The deficit before borrowing is projected to reduce from 3.4percent in 2016/17 to 3.1percent in 2017/18, and to reduce further to 2.6 percent in 2019/20. As a result, credit ratings agencies are not likely to view the budget negatively, despite very real risks to economic growth, as there always are with tax hikes, he says.

“There is little doubt that the minister is doing what he can within a set of significant constraints. It is acknowledged that real economic gains are only likely to come from economic reforms, which the budget is not tasked to deal with,” he says.

The reduction in the deficit and a potentially less negative credit ratings outlook should be seen as positive for the bond market, but at the same time, government plans to increase the number of bonds in issue (mainly in the local market), partially to build cash to fund large redemptions in 2019/20. Ashburton regards the overall effect as neutral, he says.

Nazmeera Moola, the co-head of fixed income at Investec Asset Management, says the persistent increase in the issuance of bonds - forecast to increase by eight to 10percent a year over the next three years - is disappointing.
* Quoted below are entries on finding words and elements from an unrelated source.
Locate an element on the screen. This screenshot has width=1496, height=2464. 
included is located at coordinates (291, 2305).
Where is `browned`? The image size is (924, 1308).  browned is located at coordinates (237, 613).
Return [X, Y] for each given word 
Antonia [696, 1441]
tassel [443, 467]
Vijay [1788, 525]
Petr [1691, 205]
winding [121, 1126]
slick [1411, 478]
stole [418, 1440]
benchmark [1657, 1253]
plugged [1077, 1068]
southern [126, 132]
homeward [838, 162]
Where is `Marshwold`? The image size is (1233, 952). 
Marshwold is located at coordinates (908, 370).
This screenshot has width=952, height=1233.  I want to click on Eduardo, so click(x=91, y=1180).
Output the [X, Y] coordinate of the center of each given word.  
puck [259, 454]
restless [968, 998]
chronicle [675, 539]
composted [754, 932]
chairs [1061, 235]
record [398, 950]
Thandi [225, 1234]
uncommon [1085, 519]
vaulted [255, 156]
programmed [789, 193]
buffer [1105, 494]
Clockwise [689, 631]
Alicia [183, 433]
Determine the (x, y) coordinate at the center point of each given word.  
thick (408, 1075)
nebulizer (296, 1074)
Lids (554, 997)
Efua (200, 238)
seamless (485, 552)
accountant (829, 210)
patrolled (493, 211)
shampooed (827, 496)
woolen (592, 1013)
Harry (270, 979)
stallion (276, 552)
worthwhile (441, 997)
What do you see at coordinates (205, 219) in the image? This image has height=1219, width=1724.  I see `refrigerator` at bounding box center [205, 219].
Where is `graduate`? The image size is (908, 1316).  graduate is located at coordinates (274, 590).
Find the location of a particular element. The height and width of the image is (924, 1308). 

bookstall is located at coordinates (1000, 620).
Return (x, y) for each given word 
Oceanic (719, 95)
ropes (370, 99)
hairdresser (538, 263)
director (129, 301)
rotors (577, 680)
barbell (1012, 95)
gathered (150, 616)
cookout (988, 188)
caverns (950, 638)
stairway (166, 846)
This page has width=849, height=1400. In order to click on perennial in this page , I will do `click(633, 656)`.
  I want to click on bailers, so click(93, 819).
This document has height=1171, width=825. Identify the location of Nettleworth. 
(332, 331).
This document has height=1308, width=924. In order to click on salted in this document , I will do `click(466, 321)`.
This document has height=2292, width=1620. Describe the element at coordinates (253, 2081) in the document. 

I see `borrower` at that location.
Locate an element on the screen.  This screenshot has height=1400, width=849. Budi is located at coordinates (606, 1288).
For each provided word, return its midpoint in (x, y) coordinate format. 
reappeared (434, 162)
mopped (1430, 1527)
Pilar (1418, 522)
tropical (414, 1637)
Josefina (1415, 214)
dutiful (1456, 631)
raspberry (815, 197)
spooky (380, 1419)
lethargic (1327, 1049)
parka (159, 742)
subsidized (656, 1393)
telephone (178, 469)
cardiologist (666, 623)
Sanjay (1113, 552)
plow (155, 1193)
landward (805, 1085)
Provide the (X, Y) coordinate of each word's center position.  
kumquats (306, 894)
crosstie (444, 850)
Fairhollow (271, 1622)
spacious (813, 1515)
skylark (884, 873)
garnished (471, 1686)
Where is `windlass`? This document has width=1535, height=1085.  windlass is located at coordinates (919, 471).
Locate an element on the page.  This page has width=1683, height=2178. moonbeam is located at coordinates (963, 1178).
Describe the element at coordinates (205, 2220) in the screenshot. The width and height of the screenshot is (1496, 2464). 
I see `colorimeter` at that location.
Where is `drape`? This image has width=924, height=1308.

She says that, to date, issuance increases in recent years have been swallowed by foreign and local investors because of low interest rates globally, a stabilising China and sluggish local growth.

“However, at some stage the buyers could dry up. We would rather see further commitment to supporting growth and cutting expenditure than higher taxes and increased issuance,” she says.

Marie Antelme, an economist at Coronation Fund Managers, says the planned issue of bonds leans heavily on local funding, and could put pressure on local ratings in time, but, in Coronation’s view, the change is insufficient to be a concern yet, given the conservative economic and fiscal context. “We therefore think that ratings agencies will maintain their current ‘vigilant-but-unchanged’ position, in the absence of a political shock.”

From an equity-market perspective, the increase in dividends tax is negative, because investors will get less out of their investments after-tax, Appleton says.

However, the growth outlook for the economy is gradually improving, and this will ultimately filter through to an improved earnings outlook, he says.

For equities, leaving the corporate tax rate unchanged is a relief.


The market’s reaction to the budget is short term, and most of your investments are probably for a long time horizon in which 2017 will play a small part, Ronald King, the head of strategic research and support at PSG, says.

He says if you are 60 today, you could live to 94, and if you are married, one of you could live to 106, so you have a 40- to 45-year investment time horizon.

If you are entering the market now, however, you should bear in  mind that the JSE is currently at the same level it was 20 months ago. Nobody knows how long the market will stay flat, but the longest period during which it has been flat is four-and-a-half years, he says.

This means it is probably not a good time to go into passive investments. Instead, you should look for asset managers who are stockpickers and can find the shares that can still deliver good returns despite the overall flat market, he says.